*Исходный текст*.
Я знала, что не пойму, но стеснялась сказать об этом Мэй. Однако фортуна мне благоприятствовала. Выяснилось, что картина будет выставлена только через несколько недель. Времени оставалось ровно столько, чтобы я успела набить рот шоколадом и пирожными перед тем, как сесть в поезд. Мэй без конца разглагольствовала о знаменитых шедеврах, и я горячо соглашалась с ней с полным ртом.
При такой бешеной любви к сладостям я должна была бы походить на раскормленного поросенка с толстыми щеками и заплывшими жиром глазками – вместо этого я представляла собой эфирное создание, хрупкое и невесомое, с большими мечтательными глазами. Увидев меня, можно было с легкостью предсказать раннюю смерть в состоянии духовного экстаза – точь-в-точь, как у героини викторианского романа. У меня все же хватило совести, чтобы оценить усилия Мэй в области моего художественного воспитания. На самом же деле мне очень понравился Фьезоле, но главным образом цветущий миндаль, и я вдоволь насладилась общением с Дуду, крошечной померанской собачкой, которая повсюду сопровождала Мэй и Стенджел. Дуду – маленький и очень умный песик. Мэй часто брала его с собой в Англию. В этих случаях его помещали в хозяйкину муфту, и, никем не замеченный, он благополучно пересекал границу.

*Доступные данные*.
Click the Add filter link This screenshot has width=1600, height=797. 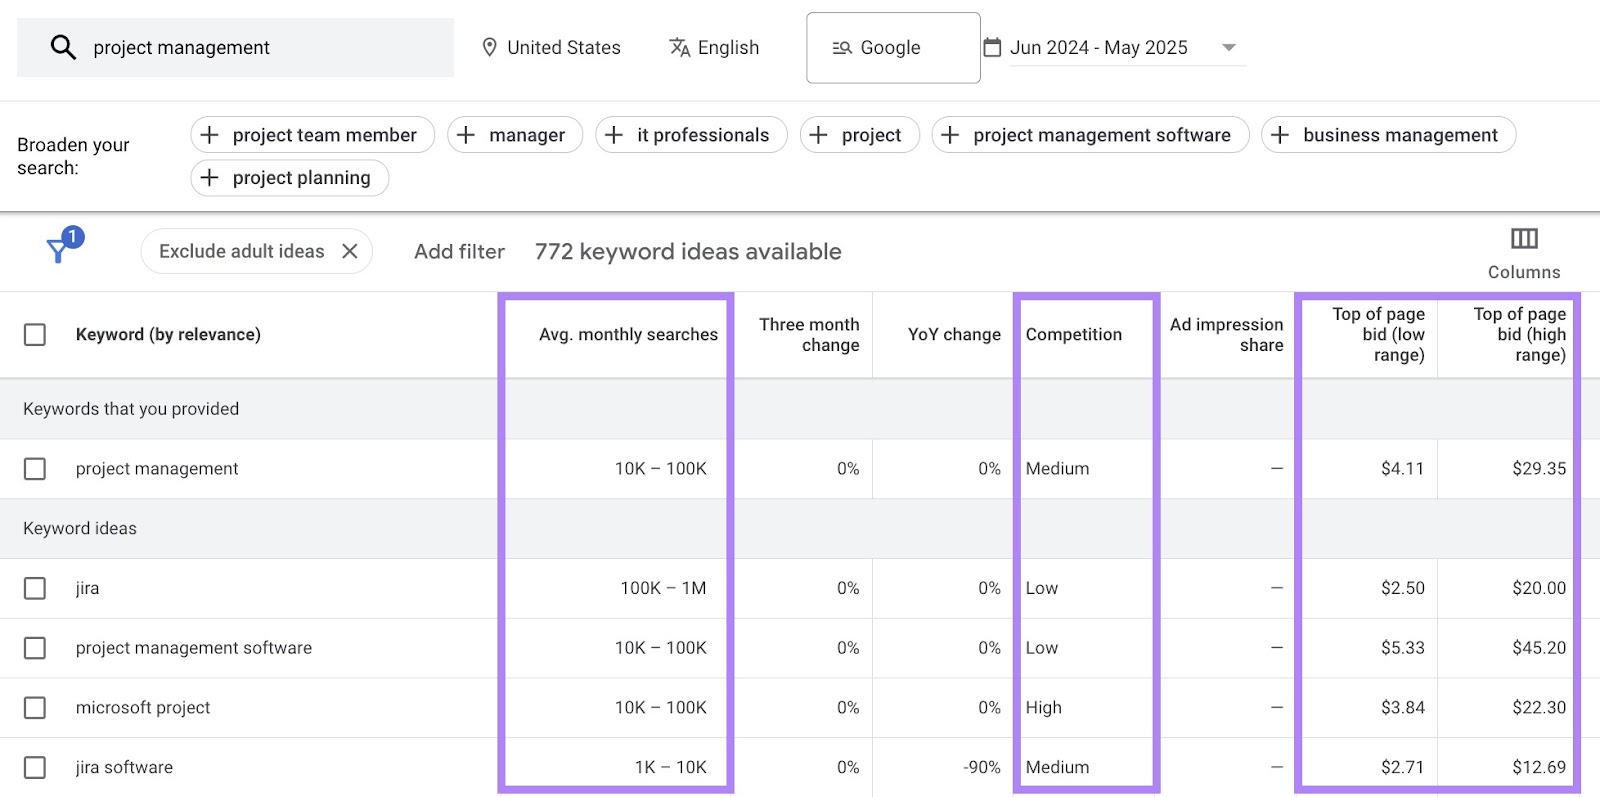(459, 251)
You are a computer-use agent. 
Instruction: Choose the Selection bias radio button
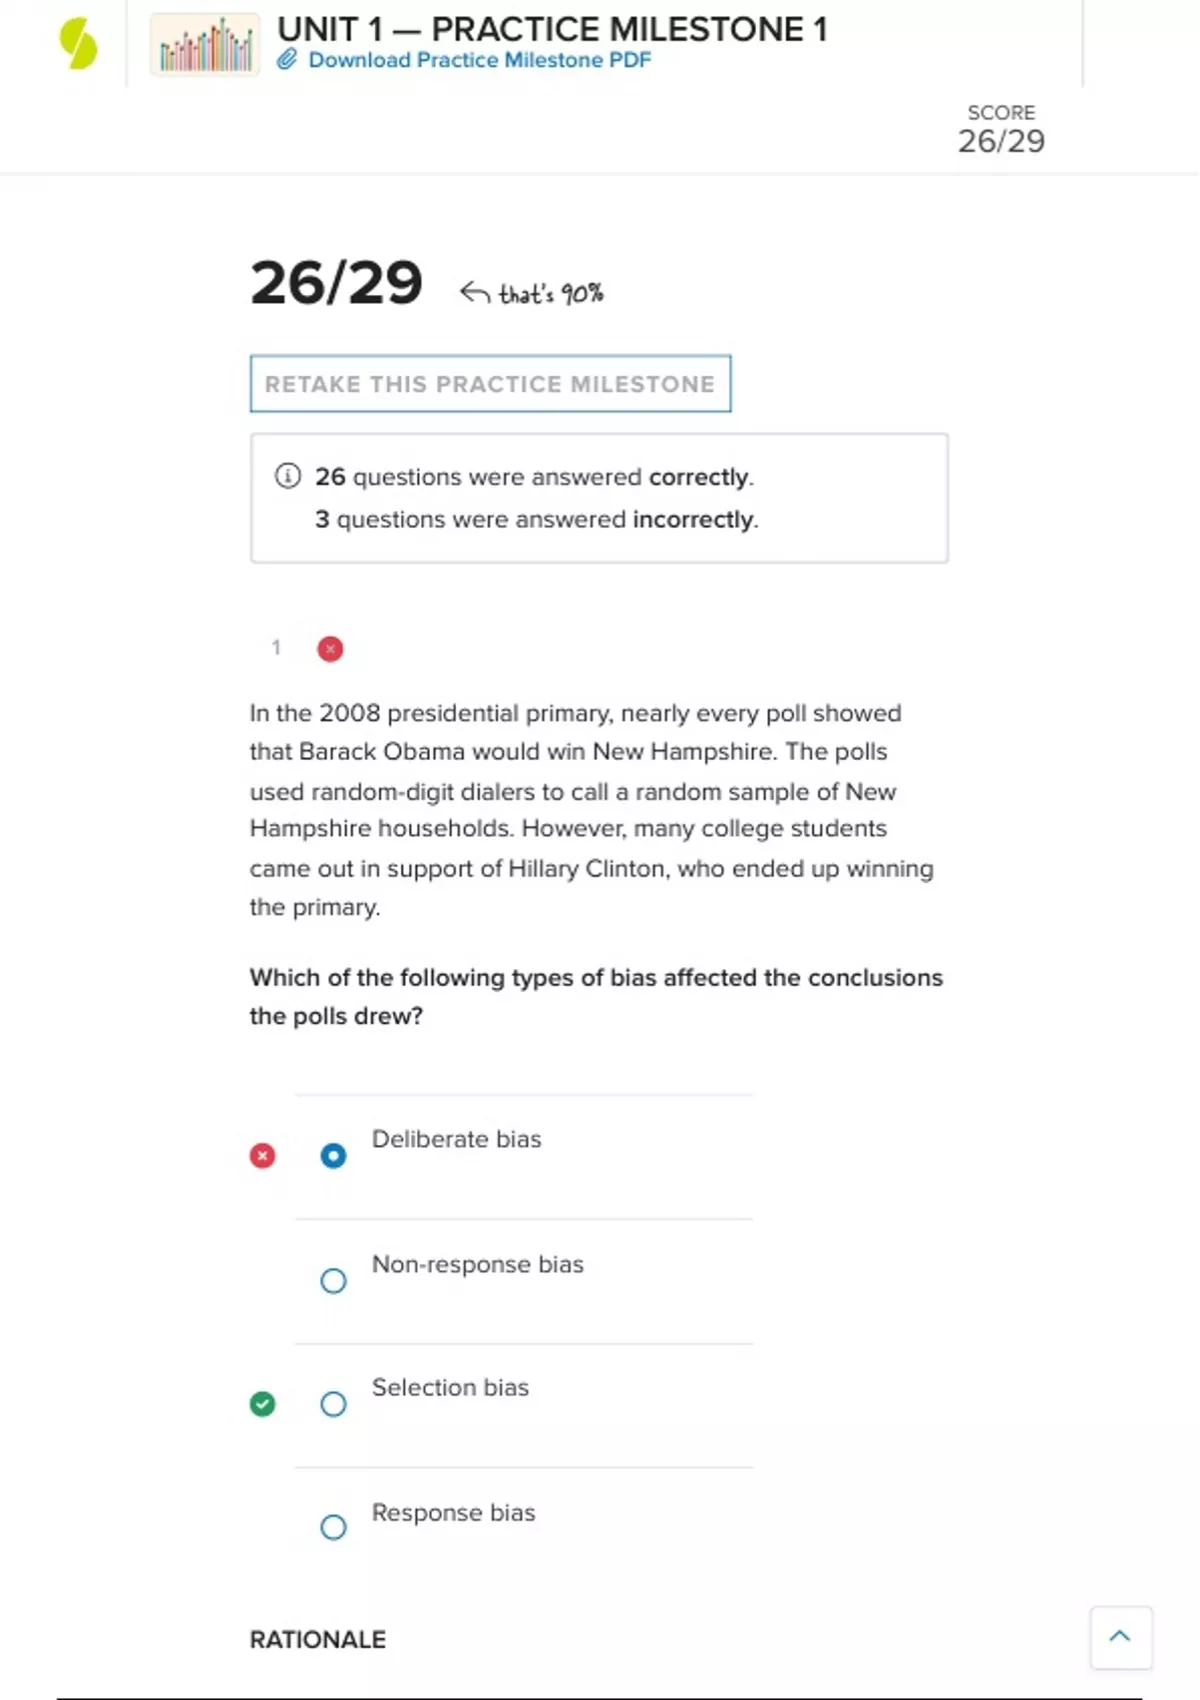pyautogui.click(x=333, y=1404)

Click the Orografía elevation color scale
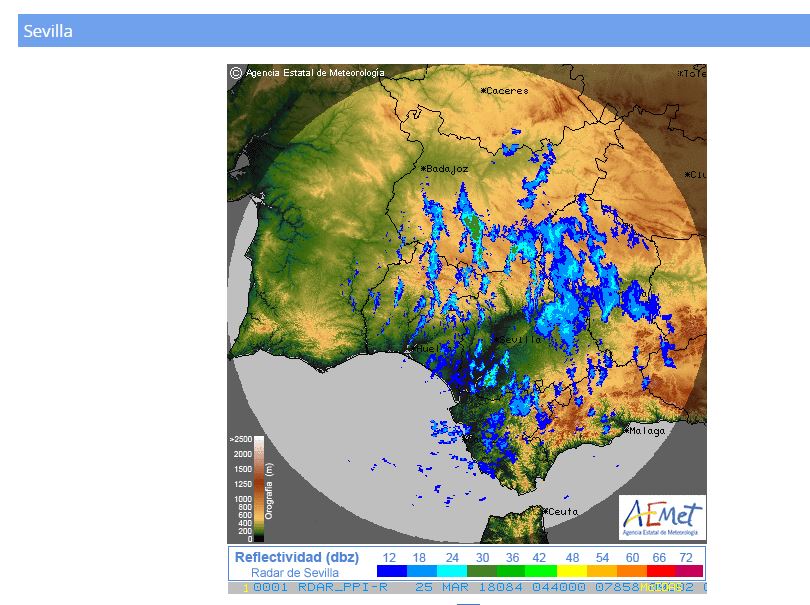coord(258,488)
---
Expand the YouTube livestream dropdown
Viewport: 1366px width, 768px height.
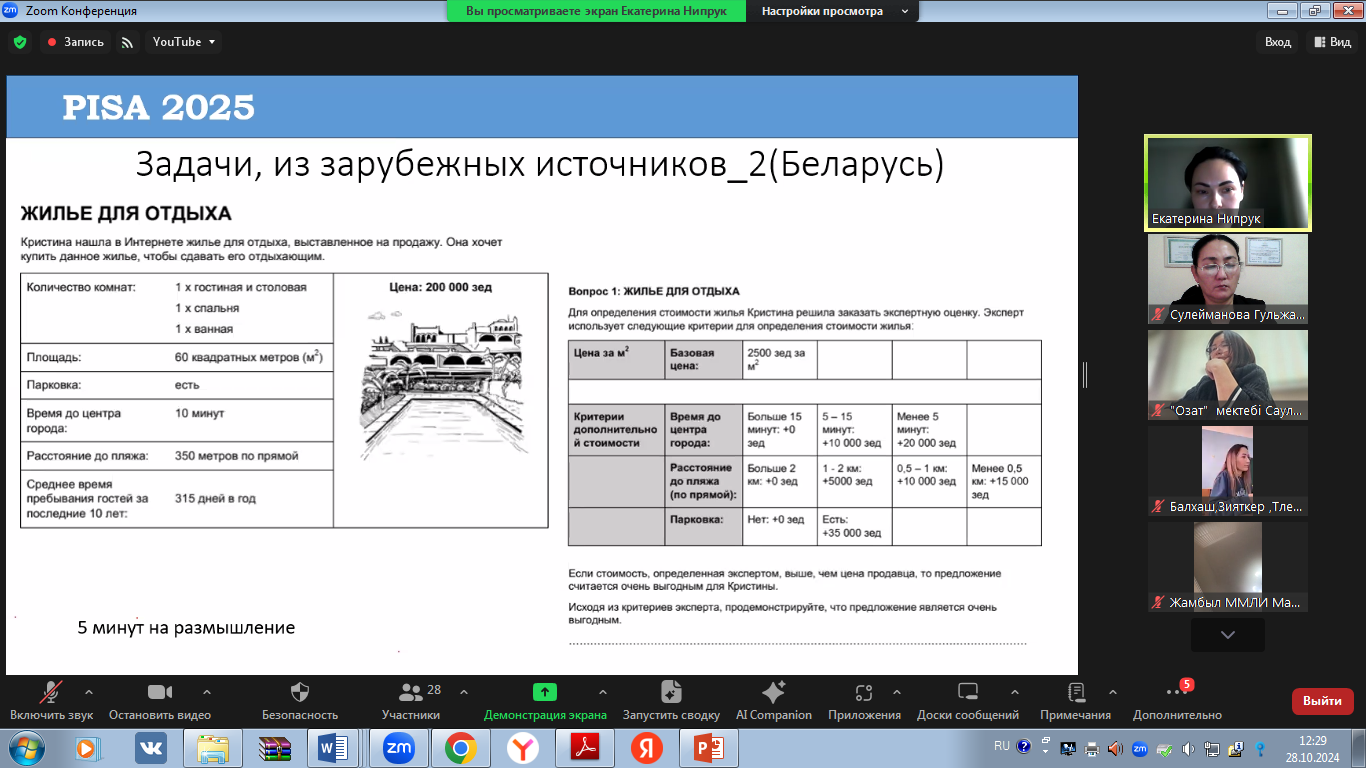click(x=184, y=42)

*Задание 1*. Как звали померанскую собачку, которая повсюду сопровождала Мэй и Стенджел, в воспоминании о поездке с Мэй?
*Задание 2*. Продолжите воспоминание о поездке с Мэй, начав сразу после его последнего предложения.
Перечень — отдельный материал, с текстом он не связан.

*Ответ 1*. Собачку звали Дуду.

*Ответ 2*.
На обратном пути в Нью-Йорк Мэй заехала в Лондон и продемонстрировала безупречную теперь шею. Мама и Бабушка беспрестанно рыдали и покрывали ее поцелуями; Мэй рыдала вместе с ними – невозможно было поверить, что ее мечта сбылась. Только после ее отъезда в Нью-Йорк мама сказала Бабушке:
– Как грустно, как невыразимо грустно понимать, что она могла сделать эту операцию пятнадцать лет тому назад. Эти нью-йоркские врачи давали ей плохие советы.
– Да, боюсь, что теперь уже слишком поздно, – задумчиво сказала Бабушка. – Она уже никогда не выйдет замуж.
Но, замечу с радостью, тут-то она и ошиблась.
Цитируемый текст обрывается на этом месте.